Rawlings v. Taylor

477 S.W.2d 737 | Mo. Ct. App. | 1972

SHANGLER, Chief Judge.

This appeal is the culmination of a sequence of proceedings and judgments by which appellant mother was first relieved, and then denied restoration, of the custody of her infant daughter Sabrina Jean Taylor. On June 11, 1970, the mother’s motion to restore the child to her custody was denied. The effect of that determination of rights, from which she now appeals, was to perpetuate the last custody order extant, believed by appellant to have been the judgment of March 27, 1969, which found neither parent a fit custodian and adjudged the custody of the child in the Juvenile Officer of Clay County for placement in a foster home.

The assignment of error initially briefed by appellant in effect charged that the un-contradicted evidence so decisively marks the changed circumstance of her recovery of fitness as custodian of the child as to require, in the best interest of the child, a modification of the custody order of March 27, 1969, and that the trial court’s failure to do so was clearly erroneous.

During the pendency of this appeal, however, appellant learned for the first time that the foster home in which Sabrina had been placed (and where she remains) by order of the Court — without notice to appellant mother — was that of the father, respondent Raymond Lee Taylor (who by then had remarried a former wife), although he as well as appellant had been adjudicated by that Court “not fit and proper persons to have (Sabrina’s) custody”, which adjudication had been neither modified nor otherwise superseded. Appellant became aware of this custodial placement when a box of clothing she had left with the Juvenile Officer for Sabrina was returned with a letter explaining that Mrs. Raymond Taylor, with whom the child was staying, found the nylon clothing unuseable by Sabrina who was allergic to that fabric. This much is conceded by respondent in his brief and oral argument.

### QUESTIONS TO ANSWER:
1. From the Rawlings v. Taylor opinion, quote the passage from "During the pendency" up to and including "and oral argument.".
2. Answer these questions using the Rawlings v. Taylor opinion:
(a) On what date was the mother's motion to restore the child to her custody denied?
(b) Under the judgment of March 27, 1969, who was given custody of the child?
(c) To what fabric was Sabrina allergic?
The entries after this opinion are separate material.

### GIVEN DATA:
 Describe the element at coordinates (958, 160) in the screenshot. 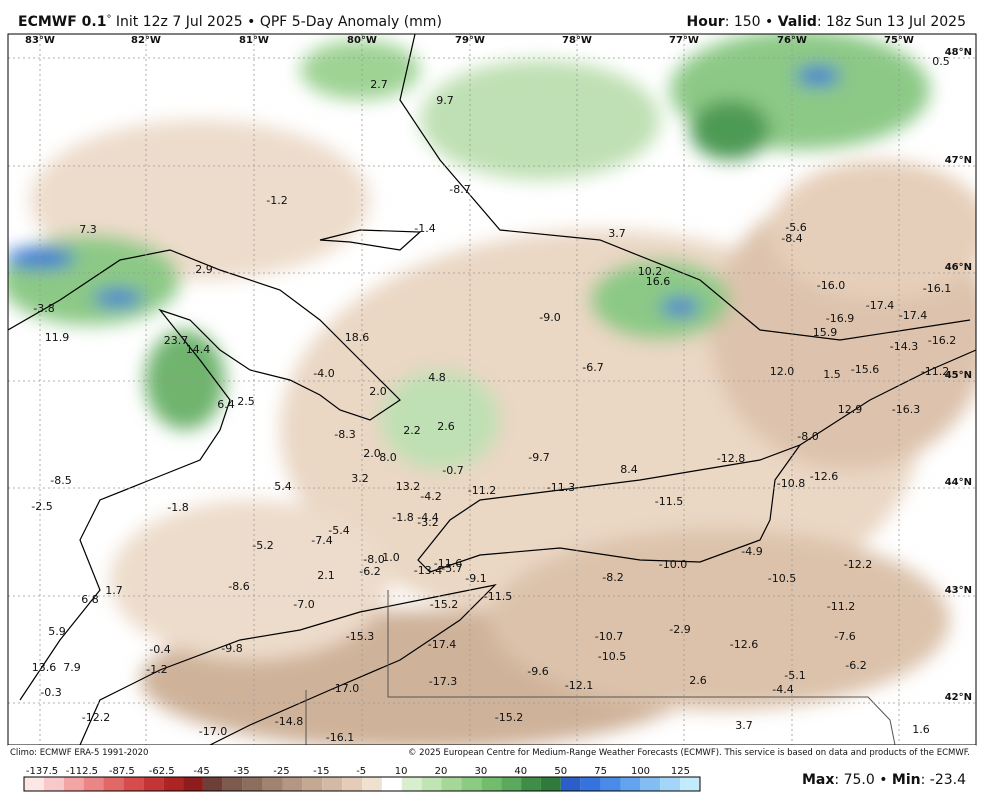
--
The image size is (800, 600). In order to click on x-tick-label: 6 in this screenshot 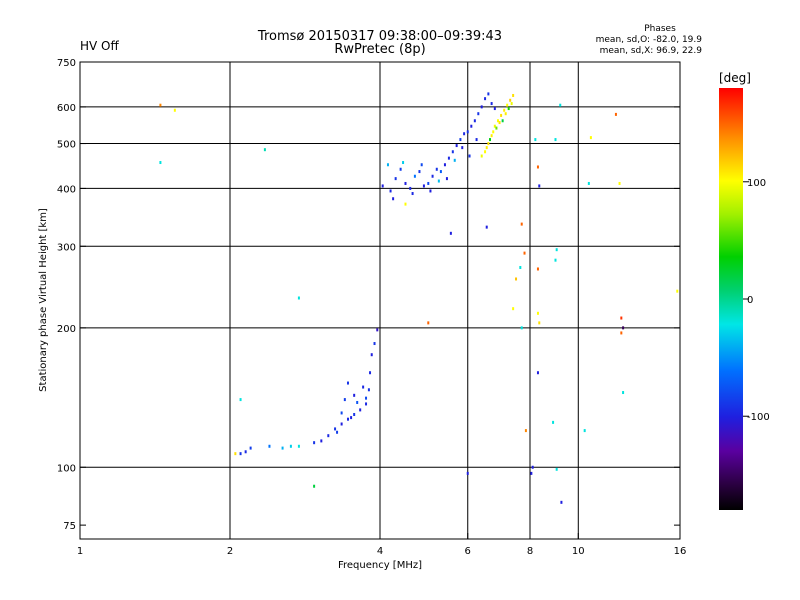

### EXERCISE RESULTS:
1.
During the pendency of this appeal, however, appellant learned for the first time that the foster home in which Sabrina had been placed (and where she remains) by order of the Court — without notice to appellant mother — was that of the father, respondent Raymond Lee Taylor (who by then had remarried a former wife), although he as well as appellant had been adjudicated by that Court “not fit and proper persons to have (Sabrina’s) custody”, which adjudication had been neither modified nor otherwise superseded. Appellant became aware of this custodial placement when a box of clothing she had left with the Juvenile Officer for Sabrina was returned with a letter explaining that Mrs. Raymond Taylor, with whom the child was staying, found the nylon clothing unuseable by Sabrina who was allergic to that fabric. This much is conceded by respondent in his brief and oral argument.

2.
(a) June 11, 1970
(b) The Juvenile Officer of Clay County
(c) Nylon